When the word "card" shows up in a line of the records below, copy that line.

· · · ·

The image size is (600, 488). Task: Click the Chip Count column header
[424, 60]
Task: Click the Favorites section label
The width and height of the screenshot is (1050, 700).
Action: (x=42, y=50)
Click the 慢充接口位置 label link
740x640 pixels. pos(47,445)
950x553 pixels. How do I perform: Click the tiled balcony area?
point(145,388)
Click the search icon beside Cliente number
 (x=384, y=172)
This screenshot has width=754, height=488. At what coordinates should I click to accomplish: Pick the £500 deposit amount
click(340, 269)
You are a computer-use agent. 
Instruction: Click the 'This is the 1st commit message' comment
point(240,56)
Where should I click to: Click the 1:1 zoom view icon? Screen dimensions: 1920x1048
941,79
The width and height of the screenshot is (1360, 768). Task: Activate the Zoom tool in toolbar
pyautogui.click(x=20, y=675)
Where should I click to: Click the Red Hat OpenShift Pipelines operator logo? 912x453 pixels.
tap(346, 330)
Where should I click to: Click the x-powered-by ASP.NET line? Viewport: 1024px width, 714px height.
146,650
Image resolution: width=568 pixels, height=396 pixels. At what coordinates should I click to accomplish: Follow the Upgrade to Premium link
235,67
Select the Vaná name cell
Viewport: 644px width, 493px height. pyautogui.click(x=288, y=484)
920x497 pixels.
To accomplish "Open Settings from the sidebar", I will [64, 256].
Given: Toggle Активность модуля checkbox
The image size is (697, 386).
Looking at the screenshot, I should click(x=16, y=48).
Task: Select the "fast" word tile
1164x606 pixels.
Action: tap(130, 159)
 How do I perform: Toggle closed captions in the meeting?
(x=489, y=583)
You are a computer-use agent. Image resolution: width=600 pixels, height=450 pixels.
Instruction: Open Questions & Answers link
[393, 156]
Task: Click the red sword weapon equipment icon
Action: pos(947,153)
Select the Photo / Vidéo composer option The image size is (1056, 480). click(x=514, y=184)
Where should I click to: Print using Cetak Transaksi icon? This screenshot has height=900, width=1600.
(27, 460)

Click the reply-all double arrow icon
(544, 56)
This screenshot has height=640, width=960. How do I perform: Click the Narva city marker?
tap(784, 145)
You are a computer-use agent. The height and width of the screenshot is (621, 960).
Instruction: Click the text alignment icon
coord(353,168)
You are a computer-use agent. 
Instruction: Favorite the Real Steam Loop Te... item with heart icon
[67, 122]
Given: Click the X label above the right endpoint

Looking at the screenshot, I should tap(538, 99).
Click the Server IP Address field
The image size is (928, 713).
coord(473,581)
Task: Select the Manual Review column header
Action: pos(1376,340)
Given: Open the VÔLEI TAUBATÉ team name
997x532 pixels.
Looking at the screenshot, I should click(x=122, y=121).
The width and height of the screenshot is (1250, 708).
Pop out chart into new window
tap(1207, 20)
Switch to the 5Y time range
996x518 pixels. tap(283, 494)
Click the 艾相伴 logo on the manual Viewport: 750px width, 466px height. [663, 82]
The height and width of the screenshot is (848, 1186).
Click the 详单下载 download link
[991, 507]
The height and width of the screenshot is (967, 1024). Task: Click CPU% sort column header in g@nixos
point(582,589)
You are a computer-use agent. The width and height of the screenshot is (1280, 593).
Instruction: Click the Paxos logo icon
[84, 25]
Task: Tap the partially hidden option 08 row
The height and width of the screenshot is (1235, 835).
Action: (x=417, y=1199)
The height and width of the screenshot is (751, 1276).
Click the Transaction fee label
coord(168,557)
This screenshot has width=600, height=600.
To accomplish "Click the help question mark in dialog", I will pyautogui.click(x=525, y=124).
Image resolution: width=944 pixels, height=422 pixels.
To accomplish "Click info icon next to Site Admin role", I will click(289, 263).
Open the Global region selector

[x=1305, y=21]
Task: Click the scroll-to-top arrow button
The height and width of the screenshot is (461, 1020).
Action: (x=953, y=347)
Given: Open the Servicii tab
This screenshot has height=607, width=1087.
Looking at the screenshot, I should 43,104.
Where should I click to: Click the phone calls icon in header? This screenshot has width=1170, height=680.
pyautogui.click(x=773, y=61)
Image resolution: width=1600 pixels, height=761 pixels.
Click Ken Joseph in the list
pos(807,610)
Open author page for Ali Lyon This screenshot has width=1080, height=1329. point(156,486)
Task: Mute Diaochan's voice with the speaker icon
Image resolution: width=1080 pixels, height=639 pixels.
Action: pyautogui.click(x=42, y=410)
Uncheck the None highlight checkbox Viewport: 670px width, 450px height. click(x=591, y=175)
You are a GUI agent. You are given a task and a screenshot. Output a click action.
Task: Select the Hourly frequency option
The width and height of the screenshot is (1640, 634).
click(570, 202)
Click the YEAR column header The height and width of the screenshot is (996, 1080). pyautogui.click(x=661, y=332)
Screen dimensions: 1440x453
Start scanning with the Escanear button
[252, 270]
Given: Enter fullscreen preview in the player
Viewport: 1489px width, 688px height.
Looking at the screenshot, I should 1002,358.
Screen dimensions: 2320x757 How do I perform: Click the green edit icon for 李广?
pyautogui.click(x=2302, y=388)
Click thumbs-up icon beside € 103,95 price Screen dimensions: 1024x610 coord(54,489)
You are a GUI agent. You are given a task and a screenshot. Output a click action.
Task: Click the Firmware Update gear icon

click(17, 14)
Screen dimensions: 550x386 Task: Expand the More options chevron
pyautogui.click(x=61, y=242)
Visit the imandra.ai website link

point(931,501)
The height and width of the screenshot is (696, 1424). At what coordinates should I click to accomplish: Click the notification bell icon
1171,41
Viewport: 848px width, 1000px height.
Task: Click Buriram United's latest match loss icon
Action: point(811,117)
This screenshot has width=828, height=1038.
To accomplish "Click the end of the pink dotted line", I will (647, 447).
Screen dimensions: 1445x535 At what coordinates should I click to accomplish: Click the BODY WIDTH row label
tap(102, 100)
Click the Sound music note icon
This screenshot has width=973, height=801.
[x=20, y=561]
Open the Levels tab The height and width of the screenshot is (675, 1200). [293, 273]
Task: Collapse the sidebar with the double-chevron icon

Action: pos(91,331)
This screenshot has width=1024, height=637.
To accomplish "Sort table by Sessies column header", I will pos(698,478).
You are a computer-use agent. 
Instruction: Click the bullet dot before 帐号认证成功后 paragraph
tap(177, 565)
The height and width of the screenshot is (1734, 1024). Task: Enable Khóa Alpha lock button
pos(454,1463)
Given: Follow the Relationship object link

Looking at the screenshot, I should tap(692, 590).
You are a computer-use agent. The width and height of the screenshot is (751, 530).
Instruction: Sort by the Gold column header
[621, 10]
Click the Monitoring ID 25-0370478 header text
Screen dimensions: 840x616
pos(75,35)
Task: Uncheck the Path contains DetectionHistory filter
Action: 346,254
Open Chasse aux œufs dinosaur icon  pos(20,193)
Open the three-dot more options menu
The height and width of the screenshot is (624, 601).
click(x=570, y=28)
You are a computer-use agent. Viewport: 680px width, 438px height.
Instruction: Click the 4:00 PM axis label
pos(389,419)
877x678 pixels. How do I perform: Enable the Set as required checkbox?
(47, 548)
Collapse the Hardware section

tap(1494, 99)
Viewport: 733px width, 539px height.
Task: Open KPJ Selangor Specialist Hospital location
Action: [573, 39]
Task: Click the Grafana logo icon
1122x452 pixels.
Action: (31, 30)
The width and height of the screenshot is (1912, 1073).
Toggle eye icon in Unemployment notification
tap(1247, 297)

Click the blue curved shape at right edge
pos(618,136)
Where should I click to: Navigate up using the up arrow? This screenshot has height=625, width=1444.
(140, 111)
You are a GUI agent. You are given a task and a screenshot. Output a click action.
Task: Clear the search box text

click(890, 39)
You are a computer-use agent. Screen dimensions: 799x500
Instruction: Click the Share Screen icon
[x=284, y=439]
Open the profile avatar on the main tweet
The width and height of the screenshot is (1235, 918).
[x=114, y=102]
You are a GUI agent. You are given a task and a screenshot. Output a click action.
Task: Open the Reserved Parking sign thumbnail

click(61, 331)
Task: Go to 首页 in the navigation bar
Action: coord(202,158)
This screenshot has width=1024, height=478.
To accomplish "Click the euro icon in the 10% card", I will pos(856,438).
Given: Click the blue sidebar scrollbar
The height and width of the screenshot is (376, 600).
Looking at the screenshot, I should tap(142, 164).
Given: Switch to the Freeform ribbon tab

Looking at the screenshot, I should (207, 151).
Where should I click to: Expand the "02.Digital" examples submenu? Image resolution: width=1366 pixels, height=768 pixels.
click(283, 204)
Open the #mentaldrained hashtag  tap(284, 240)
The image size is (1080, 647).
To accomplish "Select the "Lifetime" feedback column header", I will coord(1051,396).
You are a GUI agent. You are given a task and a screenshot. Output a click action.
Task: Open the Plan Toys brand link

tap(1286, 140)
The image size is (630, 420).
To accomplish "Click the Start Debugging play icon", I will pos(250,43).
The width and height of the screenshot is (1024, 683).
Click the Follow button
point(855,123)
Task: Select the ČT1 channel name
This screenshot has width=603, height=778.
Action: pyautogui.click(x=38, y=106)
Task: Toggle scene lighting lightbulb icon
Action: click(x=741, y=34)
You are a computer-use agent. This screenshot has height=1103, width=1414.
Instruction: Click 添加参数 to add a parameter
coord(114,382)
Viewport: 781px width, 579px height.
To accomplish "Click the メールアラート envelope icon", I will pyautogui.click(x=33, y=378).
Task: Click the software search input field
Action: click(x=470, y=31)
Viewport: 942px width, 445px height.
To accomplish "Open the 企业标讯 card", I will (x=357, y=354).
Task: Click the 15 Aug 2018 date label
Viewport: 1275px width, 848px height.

· · · ·

* **RESULT OF THE EXERCISE**:
To accomplish "Click the euro icon in the 10% card", I will pos(856,438).
To accomplish "Open the 企业标讯 card", I will (x=357, y=354).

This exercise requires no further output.